Reflet de l'âme

dechainons-nous

L'ombre est fascinante, fidèle, et docile notre meilleure compagne s'il en est. Elle vous suit partout sans jamais se plaindre, elle se profile et se faufile sur le sol, le long des murs, tout en douceur et prestement. Toujours là, et tellement discrète, compagne idéale; le mot est lâché et les doutes de s'arracher des profondeurs de l'humanité pour remonter à la surface de notre culpabilité et titiller notre méfiance.

Que font nos ombres quand nous nous endormons tranquillement d'un juste sommeil mérité.

Que font nos ombres alors qu'elles ne sont plus solidaires de notre corps, qu'elles semblent ignorer notre âme.

Que font nos ombres qui n'ont de couche ou de commode à tiroirs, pour patienter en attendant notre réveil.

Depuis quelques nuits, je me pose beaucoup de questions, si les ombres décident de sortir en notre absence et de nous être infidèles, comment le savoir ?

Dés que vous éteignez la lumière, la nuit leur appartient, elles s'évaporent dans les ténèbres, se déplacent sans bruit, passent sous la porte, caressent le chien et le chat qui ont oublié leurs querelles et dorment bras dessus dessous.

Cette ignorance me rend nerveux et m'a fait perdre le sommeil. Non pas que je sois jaloux ou que je proclame un droit de préemption, mais la fidélité ne peut souffrir de l' à-peu-près. Je suis proche de l'idée fixe et commence à avoir l'ombre d'un doute.

Nuit de chine, nuit câline, c'est décidé, en vieux mari trompé, ce soir je te suis comme ton ombre, et j'irai partout ou tu iras. Je me mets au lit tout habillé, prêt à faire feux de tous bois et me tapis sous les draps et guette l'ombre de ma vie.

Dés l'extinction de la lumière, je te sens frémir et te déplacer dans la pièce. Dans un bruit de plume qui glisse sur du papier couché, je perçois ton passage sous la porte, alors je me lève et commence la filature.

Elle avance d'un pas régulier et sûr, évite délicatement les obstacles et prend soin de se tenir éloignée des lumières parasites pour éviter de se disperser. L'ombre n'est pas soupçonneuse, elle ignore le mal et va au devant de son devoir sans se retourner, elle n'a pas d'idée noire en tête.

Je me tiens derrière elle, je me profile et me faufile sur le sol, le long des murs, mon pas devient souple et aérien glissant sur tous les obstacles, je suis devenu l'ombre de mon ombre.

Concentré sur ma filature je n'ai vu le chemin parcouru pour arriver dans cette clairière baignée par la lumière lunaire.
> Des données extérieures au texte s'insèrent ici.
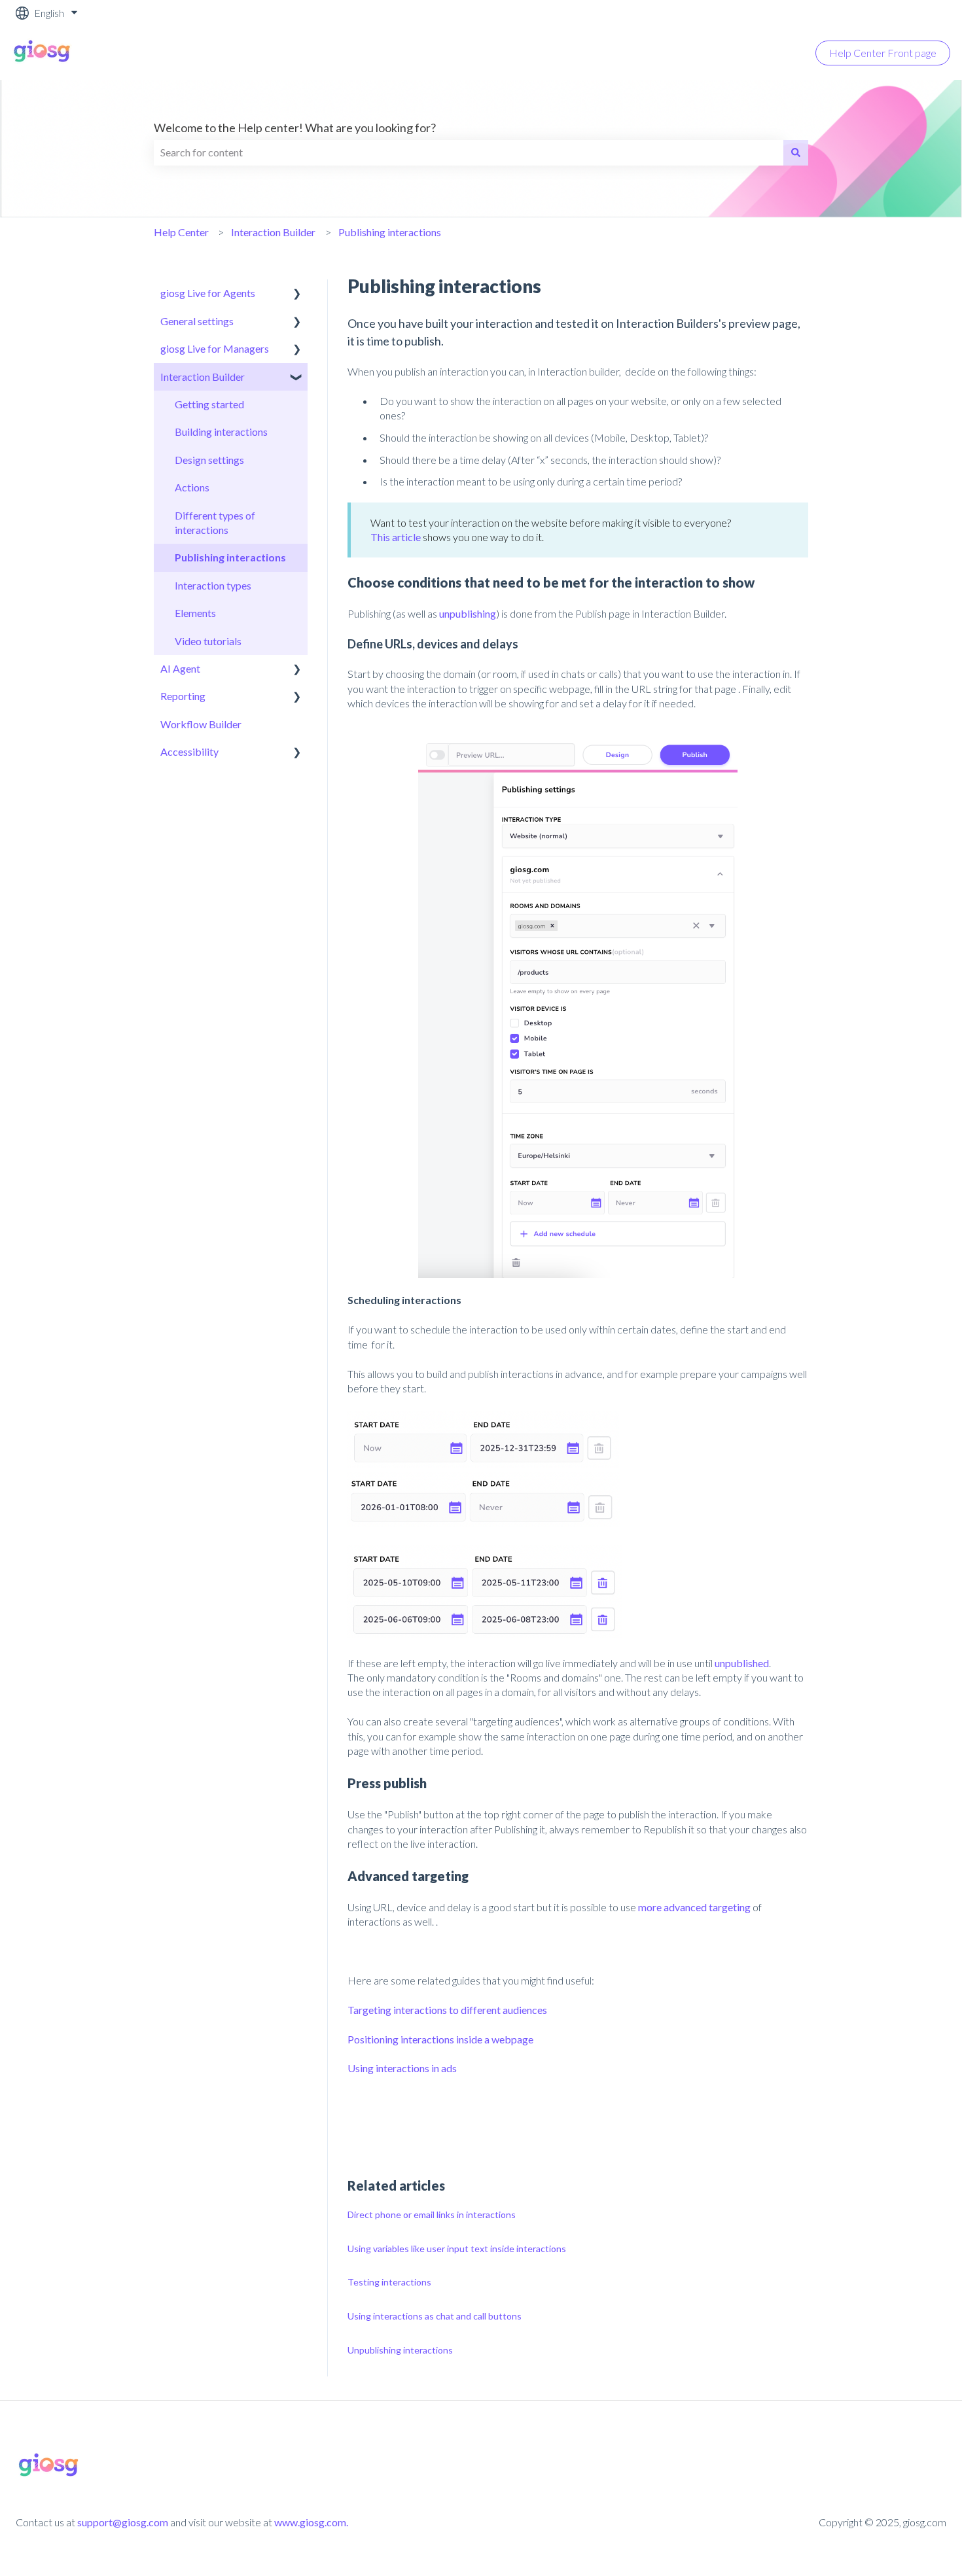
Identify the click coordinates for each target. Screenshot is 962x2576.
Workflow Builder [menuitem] (200, 724)
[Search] (795, 152)
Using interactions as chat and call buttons (434, 2315)
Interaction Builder (273, 232)
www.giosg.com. (311, 2522)
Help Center (181, 232)
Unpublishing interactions (400, 2349)
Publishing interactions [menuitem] (230, 557)
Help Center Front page (882, 52)
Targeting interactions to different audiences (447, 2009)
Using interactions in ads (402, 2068)
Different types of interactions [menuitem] (215, 522)
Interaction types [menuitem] (213, 585)
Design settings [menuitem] (209, 459)
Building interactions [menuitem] (221, 431)
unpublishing (467, 613)
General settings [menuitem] (197, 321)
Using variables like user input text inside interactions (456, 2248)
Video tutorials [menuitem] (208, 641)
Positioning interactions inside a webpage (440, 2039)
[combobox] (468, 152)
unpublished (742, 1663)
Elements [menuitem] (195, 613)
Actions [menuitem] (192, 487)
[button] (297, 294)
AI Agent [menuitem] (180, 668)
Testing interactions (389, 2281)
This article (395, 537)
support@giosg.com (122, 2522)
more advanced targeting (694, 1907)
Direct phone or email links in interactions (431, 2214)
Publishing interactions (389, 232)
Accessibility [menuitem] (189, 751)
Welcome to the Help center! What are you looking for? (295, 127)
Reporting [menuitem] (182, 696)
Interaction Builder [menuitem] (202, 376)
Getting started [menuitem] (209, 404)
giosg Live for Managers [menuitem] (214, 348)
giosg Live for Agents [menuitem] (207, 293)
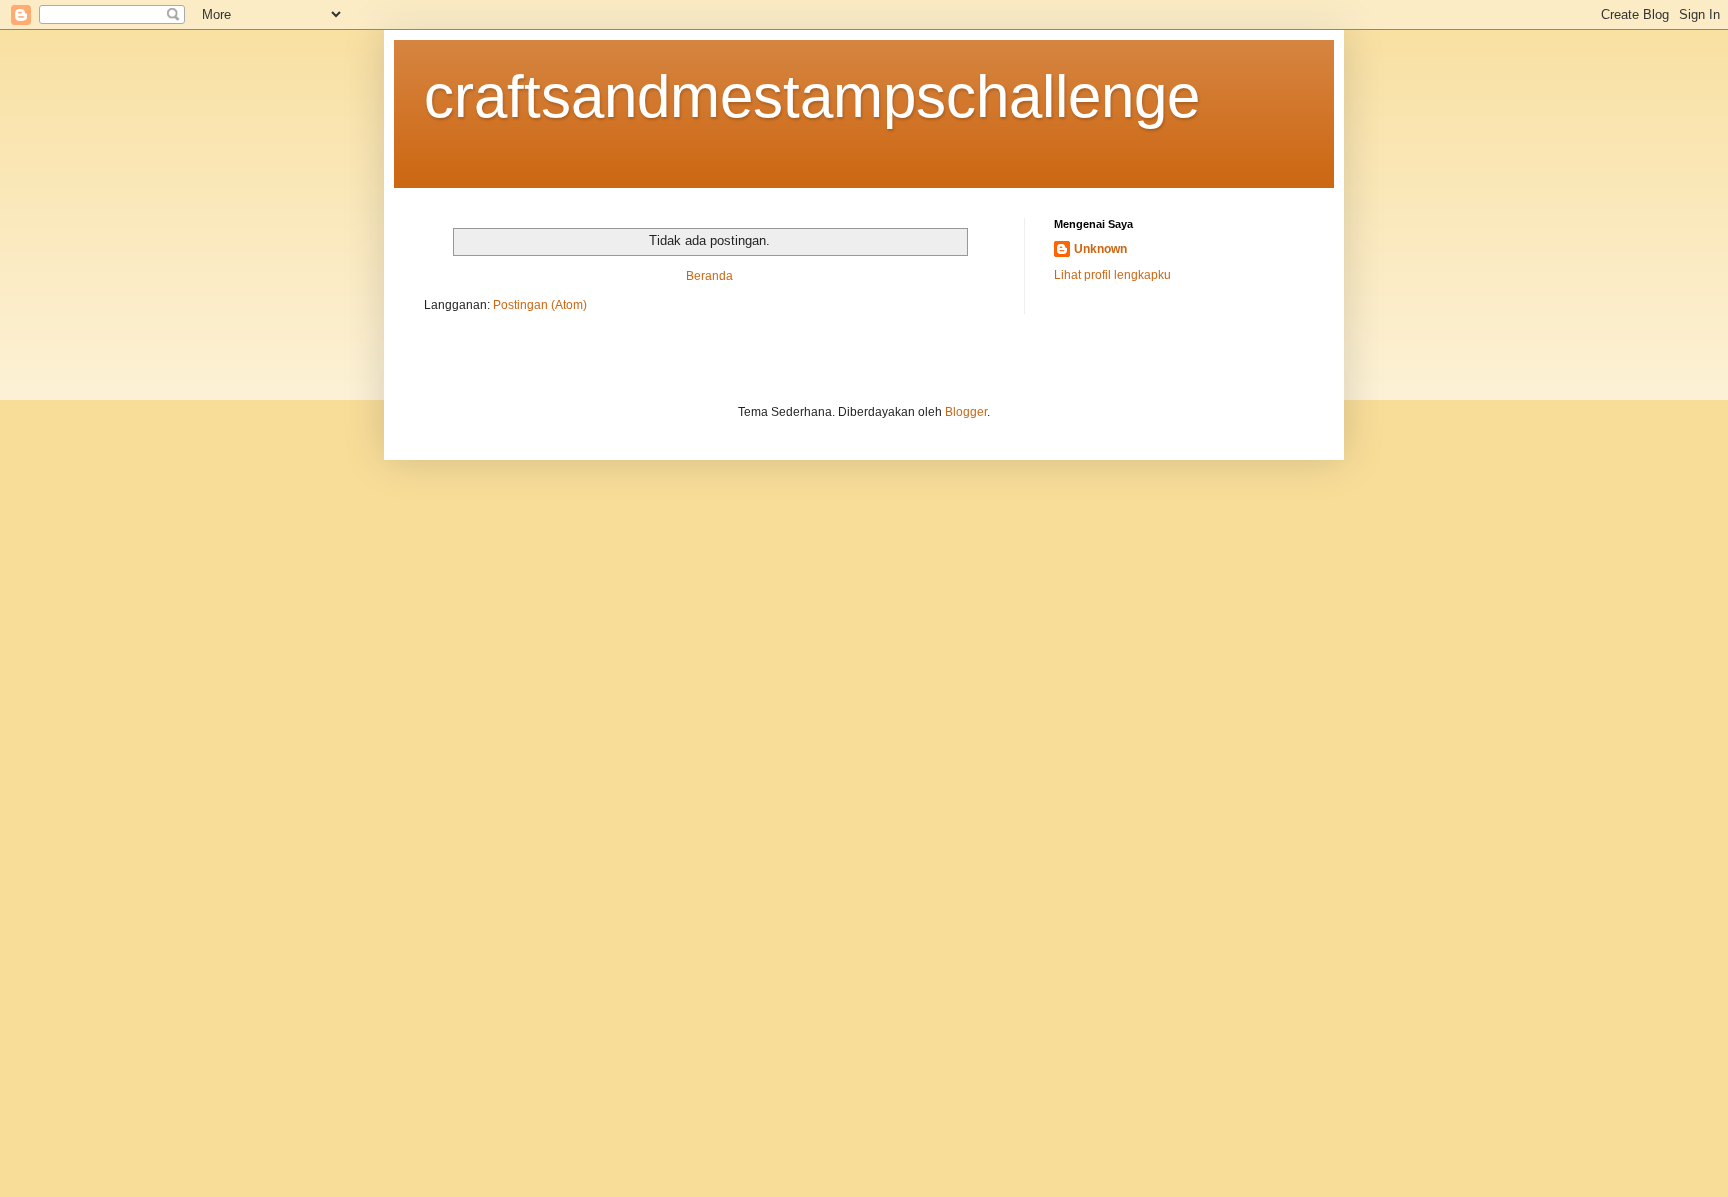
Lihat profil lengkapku (1112, 275)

Un bruit feutré et soyeux comme celui fait par une myriade de chauve-souris s'élevait de la plate-forme pierreuse, inondée de la pâle lumière de l'astre nocturne. Au dessus de cette mer dansaient et sautillaient une multitude de flammes noires aux auréoles phosphorescentes.

Je me mis en retrait et à couvert sous les premiers arbres qui formaient la lisière. La danse des feux follets dura toute la nuit, la communauté n'avait cessé de s'agrandir et formait une sphère dense, noirâtre et échevelée.

Au loin l'horizon s'enflammait et annonçait l'arrivée de l'aube. A pas de loup la lune laissait sa place au soleil, de phosphorescente l'aura de la pelote d'ombres laissait apparaitre des reflets métalliques, les elfes ténébreuses se dissociaient de leur matrice et continuaient la sarabande frénétique, des étincelles embrasaient la masse qui s'élevait au dessus du sol.

Il y eut une explosion, sans onde de choc, qui expulsa de la sphère des myriades de gerbes de lumières qui filèrent dans toutes les directions.

L'une d'elle fila vers moi, réplique de ma silhouette, l'être de lumière pénétra doucement en moi et projeta mon ombre loin derrière moi.

Dans la clairière, quelques ombres étaient restées en apesenteur elles tournoyèrent encore quelques temps jusqu'à se faire atomiser dans les rayons du soleil, puis former une colonne de poussières étincelantes qui se dissipaient dans l'atmosphère. Au jour naissant des vies s'effaçaient.

Je retournais chez moi suivi du reflet de mon âme.